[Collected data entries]
- - - - - - -
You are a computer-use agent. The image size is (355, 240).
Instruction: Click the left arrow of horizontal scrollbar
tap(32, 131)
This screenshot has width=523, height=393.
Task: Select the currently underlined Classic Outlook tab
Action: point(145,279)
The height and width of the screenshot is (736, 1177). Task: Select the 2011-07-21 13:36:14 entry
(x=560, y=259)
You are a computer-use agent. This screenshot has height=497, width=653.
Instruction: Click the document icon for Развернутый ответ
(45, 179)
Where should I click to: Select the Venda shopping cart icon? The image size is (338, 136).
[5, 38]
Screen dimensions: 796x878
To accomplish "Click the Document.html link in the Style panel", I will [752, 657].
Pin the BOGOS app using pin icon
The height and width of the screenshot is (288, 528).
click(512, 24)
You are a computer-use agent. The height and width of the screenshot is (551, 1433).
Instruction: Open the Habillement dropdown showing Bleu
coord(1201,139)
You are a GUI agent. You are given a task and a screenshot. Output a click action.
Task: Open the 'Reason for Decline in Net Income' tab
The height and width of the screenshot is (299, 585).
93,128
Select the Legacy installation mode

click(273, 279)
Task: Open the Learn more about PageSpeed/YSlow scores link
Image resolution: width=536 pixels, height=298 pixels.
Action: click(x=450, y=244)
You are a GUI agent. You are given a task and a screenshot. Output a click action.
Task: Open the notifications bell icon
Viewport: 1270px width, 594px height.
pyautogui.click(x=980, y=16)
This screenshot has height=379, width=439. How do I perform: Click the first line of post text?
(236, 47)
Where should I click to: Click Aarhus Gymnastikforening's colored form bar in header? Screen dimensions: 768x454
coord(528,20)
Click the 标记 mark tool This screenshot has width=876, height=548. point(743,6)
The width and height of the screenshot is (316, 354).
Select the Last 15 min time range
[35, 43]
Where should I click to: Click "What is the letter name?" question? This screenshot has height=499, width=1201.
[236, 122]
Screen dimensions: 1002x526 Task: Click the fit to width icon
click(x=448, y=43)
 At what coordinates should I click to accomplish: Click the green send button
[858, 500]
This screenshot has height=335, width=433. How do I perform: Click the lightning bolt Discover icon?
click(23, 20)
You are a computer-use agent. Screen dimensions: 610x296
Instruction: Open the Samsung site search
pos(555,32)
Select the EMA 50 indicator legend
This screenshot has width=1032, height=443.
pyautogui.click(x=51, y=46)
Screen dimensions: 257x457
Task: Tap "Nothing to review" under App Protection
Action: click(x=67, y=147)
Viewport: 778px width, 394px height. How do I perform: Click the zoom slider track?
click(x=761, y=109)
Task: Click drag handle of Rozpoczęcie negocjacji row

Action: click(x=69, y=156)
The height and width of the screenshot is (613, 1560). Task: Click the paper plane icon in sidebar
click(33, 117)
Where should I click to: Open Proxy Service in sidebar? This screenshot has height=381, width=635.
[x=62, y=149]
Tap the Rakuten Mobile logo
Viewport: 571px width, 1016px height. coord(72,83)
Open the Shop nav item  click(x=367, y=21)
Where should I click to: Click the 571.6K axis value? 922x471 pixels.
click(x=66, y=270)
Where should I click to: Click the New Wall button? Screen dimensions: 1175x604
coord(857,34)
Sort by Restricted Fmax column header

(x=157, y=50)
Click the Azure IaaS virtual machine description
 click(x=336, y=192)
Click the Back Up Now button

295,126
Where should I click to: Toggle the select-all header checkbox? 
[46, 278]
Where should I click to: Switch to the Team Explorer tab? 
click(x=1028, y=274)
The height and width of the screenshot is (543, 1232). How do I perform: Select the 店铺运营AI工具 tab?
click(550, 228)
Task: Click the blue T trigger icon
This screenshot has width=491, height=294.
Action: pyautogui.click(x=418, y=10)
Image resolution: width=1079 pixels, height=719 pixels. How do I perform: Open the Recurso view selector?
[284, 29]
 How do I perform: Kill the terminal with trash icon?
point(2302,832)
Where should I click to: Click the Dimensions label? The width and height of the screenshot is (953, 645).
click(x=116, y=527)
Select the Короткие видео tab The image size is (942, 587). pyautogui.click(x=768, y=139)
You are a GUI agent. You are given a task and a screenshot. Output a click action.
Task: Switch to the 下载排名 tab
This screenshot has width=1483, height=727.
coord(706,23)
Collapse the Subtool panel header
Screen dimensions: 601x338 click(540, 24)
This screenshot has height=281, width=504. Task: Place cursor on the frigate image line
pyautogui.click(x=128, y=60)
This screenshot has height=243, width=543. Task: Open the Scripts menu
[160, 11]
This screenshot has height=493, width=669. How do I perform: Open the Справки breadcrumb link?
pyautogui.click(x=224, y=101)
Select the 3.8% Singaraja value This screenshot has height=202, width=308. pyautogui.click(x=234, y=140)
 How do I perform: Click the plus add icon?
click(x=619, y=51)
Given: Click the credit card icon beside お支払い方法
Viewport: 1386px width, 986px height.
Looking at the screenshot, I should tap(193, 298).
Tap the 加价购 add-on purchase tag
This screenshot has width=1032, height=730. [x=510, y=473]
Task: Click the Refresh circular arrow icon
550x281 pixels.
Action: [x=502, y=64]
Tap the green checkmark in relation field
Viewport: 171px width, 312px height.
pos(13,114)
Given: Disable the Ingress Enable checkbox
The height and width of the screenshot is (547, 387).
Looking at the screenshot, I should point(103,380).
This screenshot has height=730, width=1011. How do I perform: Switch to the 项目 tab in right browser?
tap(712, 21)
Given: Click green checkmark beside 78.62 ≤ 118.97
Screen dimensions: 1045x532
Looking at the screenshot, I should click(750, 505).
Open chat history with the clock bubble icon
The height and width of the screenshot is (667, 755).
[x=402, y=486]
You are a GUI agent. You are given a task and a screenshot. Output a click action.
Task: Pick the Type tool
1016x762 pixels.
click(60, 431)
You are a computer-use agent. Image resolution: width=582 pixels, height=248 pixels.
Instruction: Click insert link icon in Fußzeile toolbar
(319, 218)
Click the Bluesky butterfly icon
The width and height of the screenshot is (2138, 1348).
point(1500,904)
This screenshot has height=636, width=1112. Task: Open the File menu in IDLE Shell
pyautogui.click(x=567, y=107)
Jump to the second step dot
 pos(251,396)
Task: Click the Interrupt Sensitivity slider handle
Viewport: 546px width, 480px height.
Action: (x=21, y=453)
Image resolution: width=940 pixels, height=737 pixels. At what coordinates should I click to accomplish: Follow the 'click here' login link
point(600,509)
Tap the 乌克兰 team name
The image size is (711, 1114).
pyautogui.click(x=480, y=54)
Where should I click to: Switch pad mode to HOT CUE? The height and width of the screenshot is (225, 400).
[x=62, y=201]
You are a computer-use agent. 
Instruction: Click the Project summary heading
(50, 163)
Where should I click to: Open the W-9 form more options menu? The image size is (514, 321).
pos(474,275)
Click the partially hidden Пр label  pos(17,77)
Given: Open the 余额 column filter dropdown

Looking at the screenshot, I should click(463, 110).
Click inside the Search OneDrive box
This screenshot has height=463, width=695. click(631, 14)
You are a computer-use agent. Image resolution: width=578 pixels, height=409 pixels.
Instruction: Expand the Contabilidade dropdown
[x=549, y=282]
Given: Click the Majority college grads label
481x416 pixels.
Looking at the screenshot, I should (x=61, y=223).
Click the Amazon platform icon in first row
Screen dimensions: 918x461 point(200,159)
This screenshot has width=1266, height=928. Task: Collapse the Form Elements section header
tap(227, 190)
- - - - - - -
* **Task details**:
Leaving no line out, return the data above verbatim.

* **Answer for the task**:
You are a computer-use agent. The image size is (355, 240).
Instruction: Click the left arrow of horizontal scrollbar
tap(32, 131)
This screenshot has width=523, height=393.
Task: Select the currently underlined Classic Outlook tab
Action: point(145,279)
The height and width of the screenshot is (736, 1177). Task: Select the 2011-07-21 13:36:14 entry
(x=560, y=259)
You are a computer-use agent. This screenshot has height=497, width=653.
Instruction: Click the document icon for Развернутый ответ
(45, 179)
Where should I click to: Select the Venda shopping cart icon? The image size is (338, 136).
[5, 38]
Screen dimensions: 796x878
To accomplish "Click the Document.html link in the Style panel", I will [752, 657].
Pin the BOGOS app using pin icon
The height and width of the screenshot is (288, 528).
click(512, 24)
You are a computer-use agent. The height and width of the screenshot is (551, 1433).
Instruction: Open the Habillement dropdown showing Bleu
coord(1201,139)
You are a GUI agent. You are given a task and a screenshot. Output a click action.
Task: Open the 'Reason for Decline in Net Income' tab
The height and width of the screenshot is (299, 585).
93,128
Select the Legacy installation mode

click(273, 279)
Task: Open the Learn more about PageSpeed/YSlow scores link
Image resolution: width=536 pixels, height=298 pixels.
Action: click(x=450, y=244)
You are a GUI agent. You are given a task and a screenshot. Output a click action.
Task: Open the notifications bell icon
Viewport: 1270px width, 594px height.
pyautogui.click(x=980, y=16)
This screenshot has height=379, width=439. How do I perform: Click the first line of post text?
(236, 47)
Where should I click to: Click Aarhus Gymnastikforening's colored form bar in header? Screen dimensions: 768x454
coord(528,20)
Click the 标记 mark tool This screenshot has width=876, height=548. point(743,6)
The width and height of the screenshot is (316, 354).
Select the Last 15 min time range
[35, 43]
Where should I click to: Click "What is the letter name?" question? This screenshot has height=499, width=1201.
[236, 122]
Screen dimensions: 1002x526 Task: Click the fit to width icon
click(x=448, y=43)
 At what coordinates should I click to accomplish: Click the green send button
[858, 500]
This screenshot has height=335, width=433. How do I perform: Click the lightning bolt Discover icon?
click(23, 20)
You are a computer-use agent. Screen dimensions: 610x296
Instruction: Open the Samsung site search
pos(555,32)
Select the EMA 50 indicator legend
This screenshot has width=1032, height=443.
pyautogui.click(x=51, y=46)
Screen dimensions: 257x457
Task: Tap "Nothing to review" under App Protection
Action: click(x=67, y=147)
Viewport: 778px width, 394px height. How do I perform: Click the zoom slider track?
click(x=761, y=109)
Task: Click drag handle of Rozpoczęcie negocjacji row

Action: click(x=69, y=156)
The height and width of the screenshot is (613, 1560). Task: Click the paper plane icon in sidebar
click(33, 117)
Where should I click to: Open Proxy Service in sidebar? This screenshot has height=381, width=635.
[x=62, y=149]
Tap the Rakuten Mobile logo
Viewport: 571px width, 1016px height. coord(72,83)
Open the Shop nav item  click(x=367, y=21)
Where should I click to: Click the 571.6K axis value? 922x471 pixels.
click(x=66, y=270)
Where should I click to: Click the New Wall button? Screen dimensions: 1175x604
coord(857,34)
Sort by Restricted Fmax column header

(x=157, y=50)
Click the Azure IaaS virtual machine description
 click(x=336, y=192)
Click the Back Up Now button

295,126
Where should I click to: Toggle the select-all header checkbox? 
[46, 278]
Where should I click to: Switch to the Team Explorer tab? 
click(x=1028, y=274)
The height and width of the screenshot is (543, 1232). How do I perform: Select the 店铺运营AI工具 tab?
click(550, 228)
Task: Click the blue T trigger icon
This screenshot has width=491, height=294.
Action: pyautogui.click(x=418, y=10)
Image resolution: width=1079 pixels, height=719 pixels. How do I perform: Open the Recurso view selector?
[284, 29]
 How do I perform: Kill the terminal with trash icon?
point(2302,832)
Where should I click to: Click the Dimensions label? The width and height of the screenshot is (953, 645).
click(x=116, y=527)
Select the Короткие видео tab The image size is (942, 587). pyautogui.click(x=768, y=139)
You are a GUI agent. You are given a task and a screenshot. Output a click action.
Task: Switch to the 下载排名 tab
This screenshot has width=1483, height=727.
coord(706,23)
Collapse the Subtool panel header
Screen dimensions: 601x338 click(540, 24)
This screenshot has height=281, width=504. Task: Place cursor on the frigate image line
pyautogui.click(x=128, y=60)
This screenshot has height=243, width=543. Task: Open the Scripts menu
[160, 11]
This screenshot has height=493, width=669. How do I perform: Open the Справки breadcrumb link?
pyautogui.click(x=224, y=101)
Select the 3.8% Singaraja value This screenshot has height=202, width=308. pyautogui.click(x=234, y=140)
 How do I perform: Click the plus add icon?
click(x=619, y=51)
Given: Click the credit card icon beside お支払い方法
Viewport: 1386px width, 986px height.
Looking at the screenshot, I should tap(193, 298).
Tap the 加价购 add-on purchase tag
This screenshot has width=1032, height=730. [x=510, y=473]
Task: Click the Refresh circular arrow icon
550x281 pixels.
Action: [x=502, y=64]
Tap the green checkmark in relation field
Viewport: 171px width, 312px height.
pos(13,114)
Given: Disable the Ingress Enable checkbox
The height and width of the screenshot is (547, 387).
Looking at the screenshot, I should point(103,380).
This screenshot has height=730, width=1011. How do I perform: Switch to the 项目 tab in right browser?
tap(712, 21)
Given: Click green checkmark beside 78.62 ≤ 118.97
Screen dimensions: 1045x532
Looking at the screenshot, I should click(750, 505).
Open chat history with the clock bubble icon
The height and width of the screenshot is (667, 755).
[x=402, y=486]
You are a GUI agent. You are given a task and a screenshot. Output a click action.
Task: Pick the Type tool
1016x762 pixels.
click(60, 431)
You are a computer-use agent. Image resolution: width=582 pixels, height=248 pixels.
Instruction: Click insert link icon in Fußzeile toolbar
(319, 218)
Click the Bluesky butterfly icon
The width and height of the screenshot is (2138, 1348).
point(1500,904)
This screenshot has height=636, width=1112. Task: Open the File menu in IDLE Shell
pyautogui.click(x=567, y=107)
Jump to the second step dot
 pos(251,396)
Task: Click the Interrupt Sensitivity slider handle
Viewport: 546px width, 480px height.
Action: (x=21, y=453)
Image resolution: width=940 pixels, height=737 pixels. At what coordinates should I click to accomplish: Follow the 'click here' login link
point(600,509)
Tap the 乌克兰 team name
The image size is (711, 1114).
pyautogui.click(x=480, y=54)
Where should I click to: Switch pad mode to HOT CUE? The height and width of the screenshot is (225, 400).
[x=62, y=201]
You are a computer-use agent. 
Instruction: Click the Project summary heading
(50, 163)
Where should I click to: Open the W-9 form more options menu? The image size is (514, 321).
pos(474,275)
Click the partially hidden Пр label  pos(17,77)
Given: Open the 余额 column filter dropdown

Looking at the screenshot, I should click(463, 110).
Click inside the Search OneDrive box
This screenshot has height=463, width=695. click(631, 14)
You are a computer-use agent. Image resolution: width=578 pixels, height=409 pixels.
Instruction: Expand the Contabilidade dropdown
[x=549, y=282]
Given: Click the Majority college grads label
481x416 pixels.
Looking at the screenshot, I should (x=61, y=223).
Click the Amazon platform icon in first row
Screen dimensions: 918x461 point(200,159)
This screenshot has width=1266, height=928. Task: Collapse the Form Elements section header
tap(227, 190)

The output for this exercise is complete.